Behr: Das kommt auf den Blickwinkel an. Wenn man die Sterblichkeit weltweit betrachtet, steht die COPD sicher ganz oben. Aber wenn man den Einzelfall ansieht, so lebt ein Patient mit seiner COPD oft sehr lange, da gibt es andere Lungenkrankheiten, die sehr viel schneller zum Tode führen. Die Erkrankung ist oft über einen langen Zeitraum lebensbegleitend.
Lungenärzte berichten über eine dramatische Zunahme der COPD-Todesfälle – seit 2005 um 25 Prozent. Was sind die Ursachen für diese Entwicklung?
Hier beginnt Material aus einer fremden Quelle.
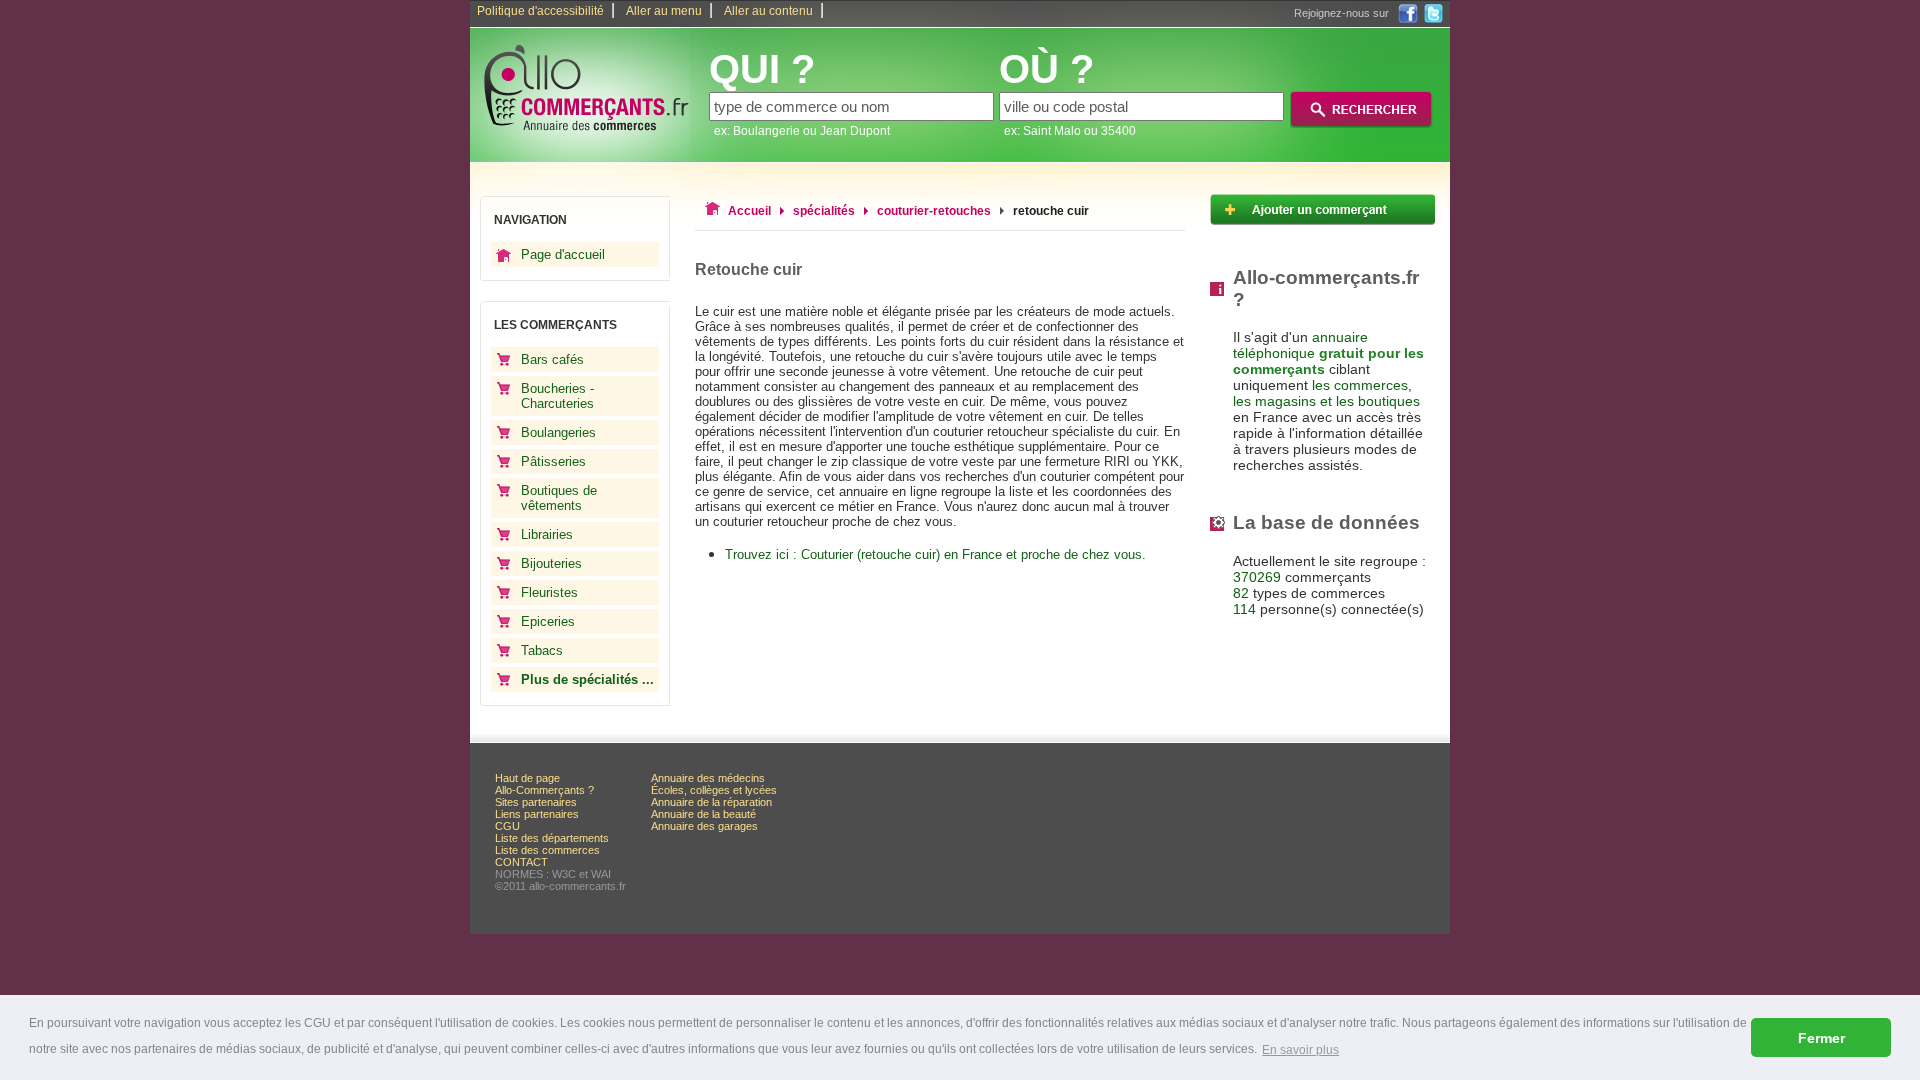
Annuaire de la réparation (711, 802)
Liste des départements (552, 838)
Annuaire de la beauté (703, 814)
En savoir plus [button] (1300, 1050)
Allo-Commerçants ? (544, 790)
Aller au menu (664, 11)
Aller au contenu (768, 11)
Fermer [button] (1821, 1038)
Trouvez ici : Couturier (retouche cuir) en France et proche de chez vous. (935, 554)
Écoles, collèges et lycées (714, 790)
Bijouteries (551, 563)
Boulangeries (558, 432)
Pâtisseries (553, 461)
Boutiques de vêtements (559, 498)
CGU (507, 826)
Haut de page (527, 778)
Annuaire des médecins (708, 778)
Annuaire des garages (704, 826)
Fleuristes (549, 592)
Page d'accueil (563, 254)
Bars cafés (552, 359)
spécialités (824, 211)
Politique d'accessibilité (540, 11)
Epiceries (548, 621)
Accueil (749, 211)
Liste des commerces (547, 850)
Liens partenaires (537, 814)
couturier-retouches (934, 211)
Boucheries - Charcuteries (557, 396)
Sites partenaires (536, 802)
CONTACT (521, 862)
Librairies (547, 534)
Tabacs (542, 650)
Behr: Einerseits hängt das damit zusammen, dass die Menschen immer älter werden. Ein anderer Punkt ist der, dass andere Erkrankungen wie etwa Herz-Kreislauf-Leiden immer besser behandelt werden – und die Leute dann eben an einer Lungenerkrankung sterben. Und natürlich ist es auch so, dass die Zeit des intensiven Zigarettenrauchens, die Tabakepidemie seit den 1960er Jahren, sich niederschlägt in der Mortalität. Wenn es über Jahrzehnte 30 Prozent Raucher in der Bevölkerung gibt, wie das in Deutschland der Fall war, macht sich das in der Sterblichkeit bemerkbar.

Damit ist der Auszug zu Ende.